** START PAGE **

Liquid staking claims top spot in DeFi: Binance report
A Binance spokesperson highlighted that there are things to be wary of when liquid staking, including smart contract vulnerabilities, slashing risks and price fluctuations.
Liquid staking is a decentralized finance (DeFi) subsector that lets users earn yield by staking their tokens without losing their liquidity. It has become the biggest DeFi sector in terms of total value locked (TVL), according to crypto exchange Binance’s Half-Year Report 2023.
Within the report, the crypto exchange highlighted that liquid staking had dethroned decentralized exchanges (DEXs) as the top-ranking DeFi category by TVL as of April 2023.
The staking mechanism was a crucial part of staking Ether (ETH) before the Ethereum Shanghai upgrade when users were unable to freely unstake their ETH. By then, liquid staking tokens (LSTs) provided users with liquidity while they earned yield with their ETH.
On April 13, the Shanghai update went live on the Ethereum mainnet, allowing users to withdraw their staked ETH. Despite this, the report said that liquid staking still continued to grow. “Interestingly, growth continues to be extremely strong post-Shanghai, with liquid staking being the most common way for users to stake ETH,” Binance wrote.

** END PAGE **
** START DATA BLOCK **

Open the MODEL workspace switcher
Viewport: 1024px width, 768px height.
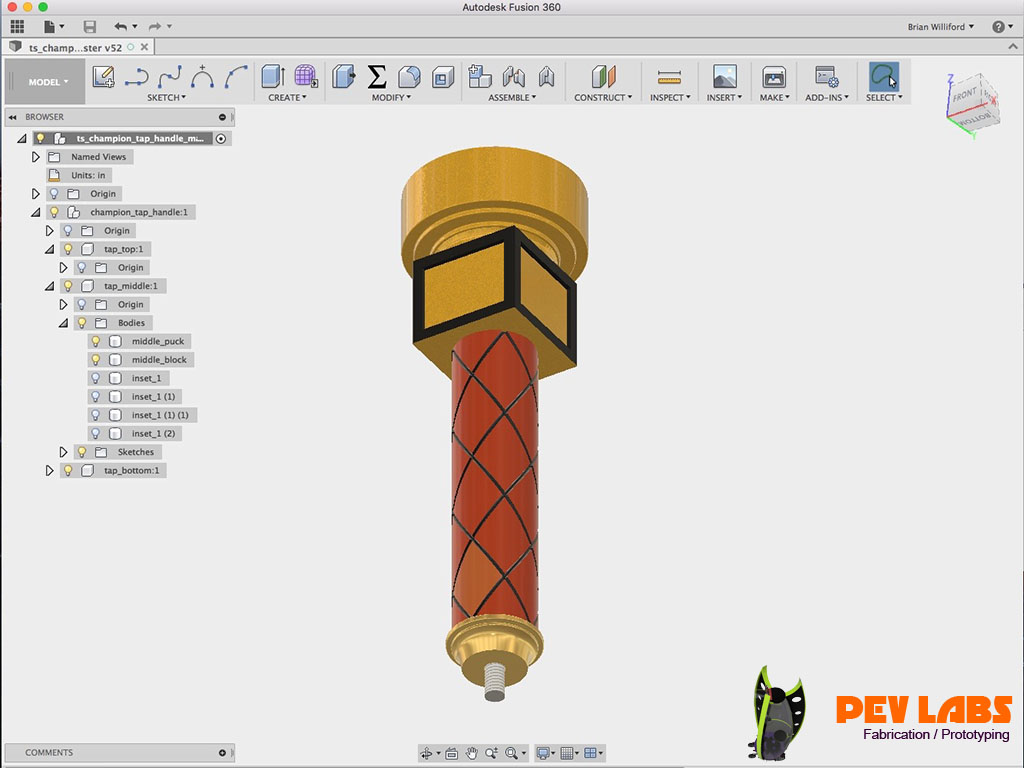point(44,80)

** END DATA BLOCK **

**DIRECTIVE 1**. List the risks of liquid staking that the Binance spokesperson cites in the liquid staking article.
**DIRECTIVE 2**. According to the liquid staking article, which DeFi category did liquid staking overtake as the top one by TVL?
The lines are separate material unrelated to the liquid staking article.

**COMPLETE ANSWER 1**. Smart contract vulnerabilities, slashing risks, and price fluctuations.

**COMPLETE ANSWER 2**. Decentralized exchanges (DEXs).